London’s Clearing Business Becomes Key Battleground in Post Brexit U.K.

In the post-Brexit battle for London’s financial-services industry, an obscure back-office function intended to bring more stability to trading has emerged as a pawn.

Now that French and German officials have already targeted the industry, there are signs the U.K. is readying its defenses. Since the 2008 financial crisis, there has been a boom in clearing, which acts as a firewall against defaulting traders. Post Brexit, if other countries follow through on their threats to repatriate euro clearning, thousands of jobs at the clearinghouses and their member banks could be endangered.

Davis Polk & Wardwell’s Michael Sholem says that the key pillars supporting the 2 million workers in the U.K.’s financial industry is clearing, along with bank access to the EU.

“A gradual erosion over 10 to 15 years is likely if those pillars are knocked away. There’s a question about how much of that can be replaced by new markets,” said Sholem, European counsel at the law firm.

The foundations of one of the U.K.’s biggest private industries and its biggest source of corporate tax could be weakened if banks and brokers may choose, or even be required, to move some staff and operations closer to any clearing firm that leaves the City of London.

Brexit may move force them to move jobs out of London, warned bankers that include JPMorgan Chase & Co.’s Jamie Dimon and HSBC Holdings Plc’s Stuart Gulliver.

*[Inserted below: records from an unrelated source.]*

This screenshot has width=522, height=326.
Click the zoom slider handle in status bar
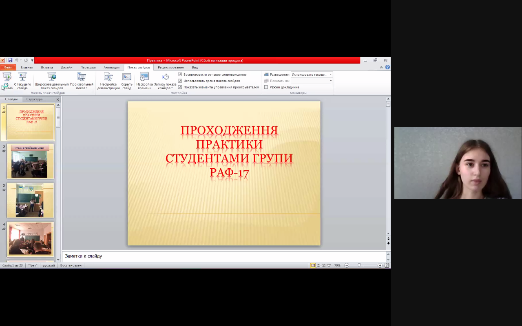click(359, 265)
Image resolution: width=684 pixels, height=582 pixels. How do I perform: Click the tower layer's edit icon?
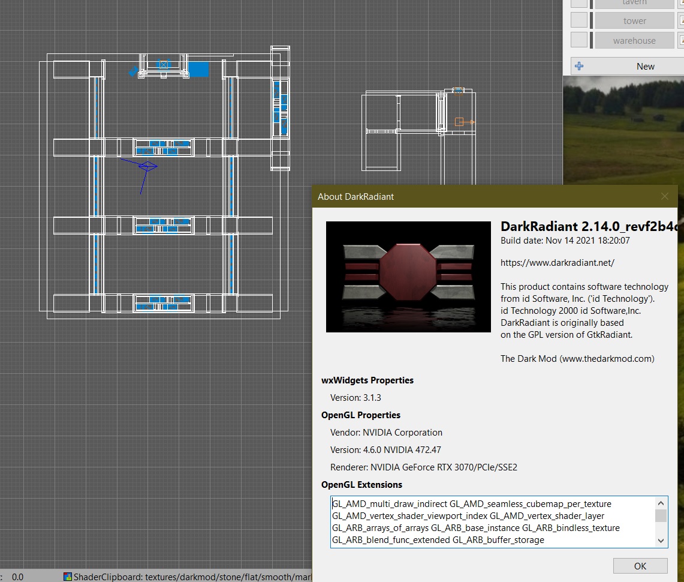point(682,20)
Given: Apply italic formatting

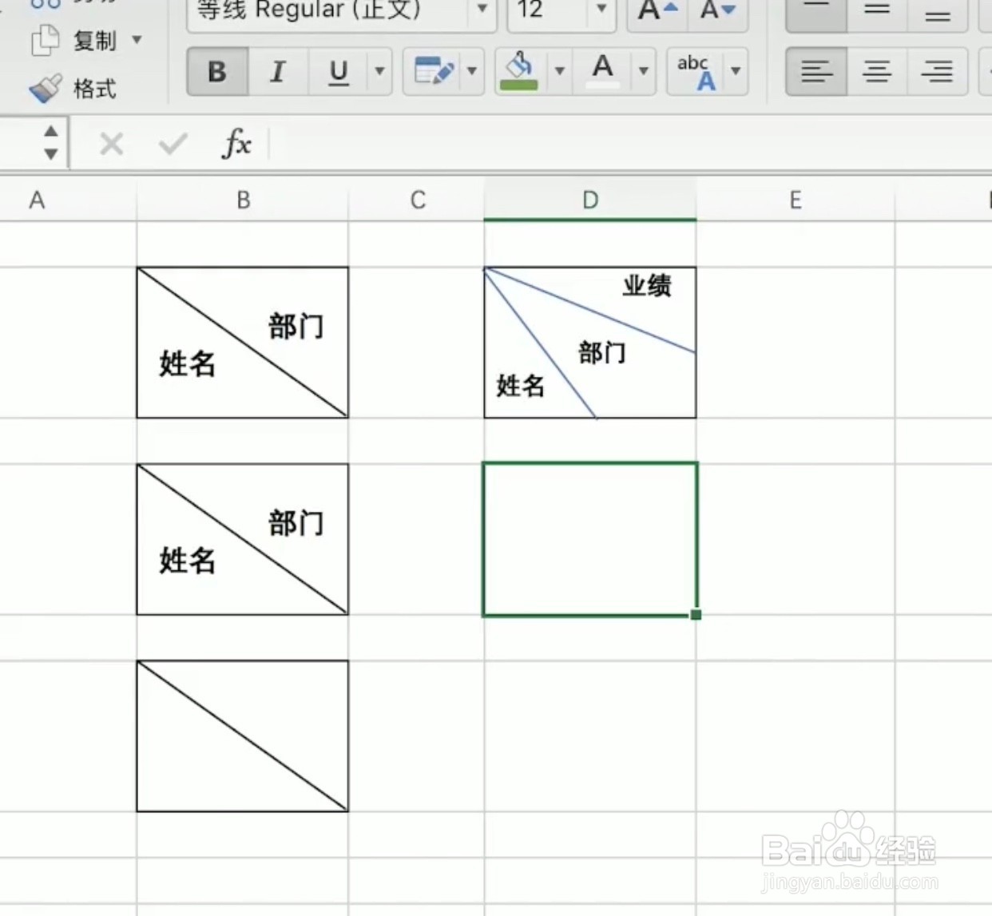Looking at the screenshot, I should [277, 72].
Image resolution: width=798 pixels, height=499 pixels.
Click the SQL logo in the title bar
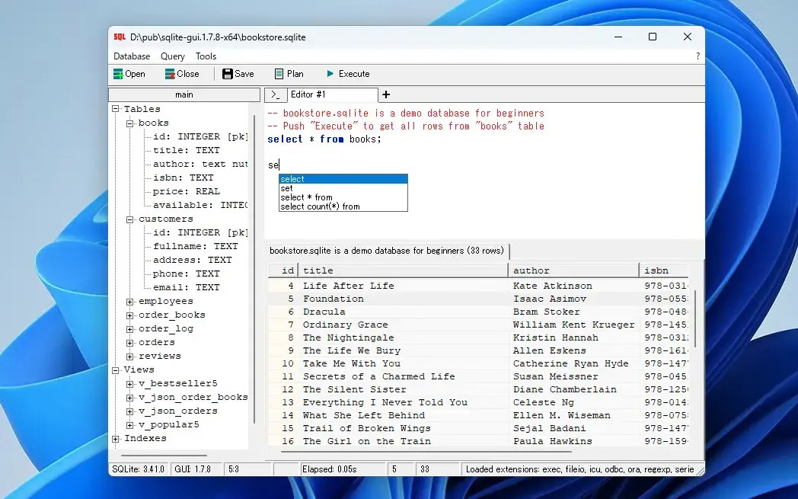(x=118, y=37)
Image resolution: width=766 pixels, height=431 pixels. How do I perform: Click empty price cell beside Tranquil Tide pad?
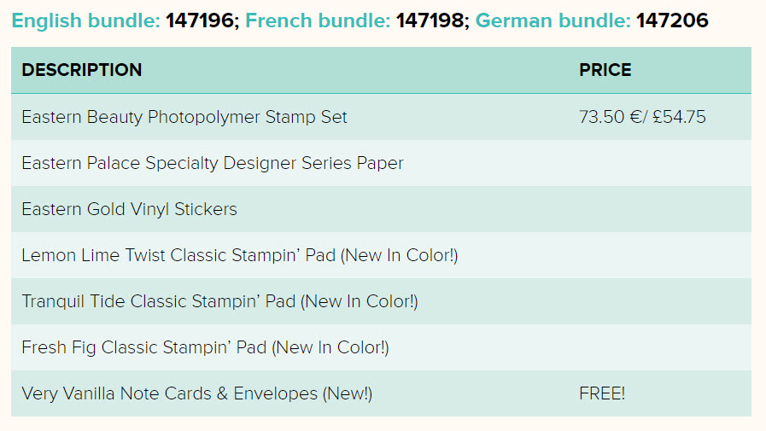point(659,301)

Guideline on how the financial district could protect itself after Brexit were published by the City’s main lobbying group in a report on Aug. 3. Making more of their process electronic and starting to handle emerging-market currencies are some of the measures that London’s clearinghouses should take, said TheCityUK. The report said that London’s position would be reinforced by both measures.

Since it has already been targeted by euro-area officials, London’s clearing industry may be the first financial casualty of Brexit. Efforts to require euro trades be cleared in the euro area were met with a successful legal challenge by the U.K. when such attempts were tried years ago by the European Central Bank.

Compared with Frankfurt’s $62 billion and Paris’s $25 billion, $230 billion of cash and bonds as collateral against their members defaulting is held by London’s clearinghouses. London’s clearinghouses directly employ about 700 people.

Raoul Ruparel, co-director of Open Europe, an independent think tank sayd that if clearing goes, “there would be a knock-on effect” for moving other jobs.

The world’s largest economies mandated clearing for many derivatives contracts after the financial crisis. The largest clearer for interest-rate swaps was London’s LCH Group, part of London Stock Exchange Group Plc.

Funds between the clearinghouse and its members and back again are moved by bankers and operations teams in a clearinghouse. Deciding on risk thresholds and monitoring members, the show is run by risk managers.

“It’s important to have people who have a risk mindset. The core purpose of a clearinghouse is to manage risk. Clearing requires a certain level of expertise, but certain elements can be taught,” says Daniel Maguire, who runs the swaps business at LCH Group.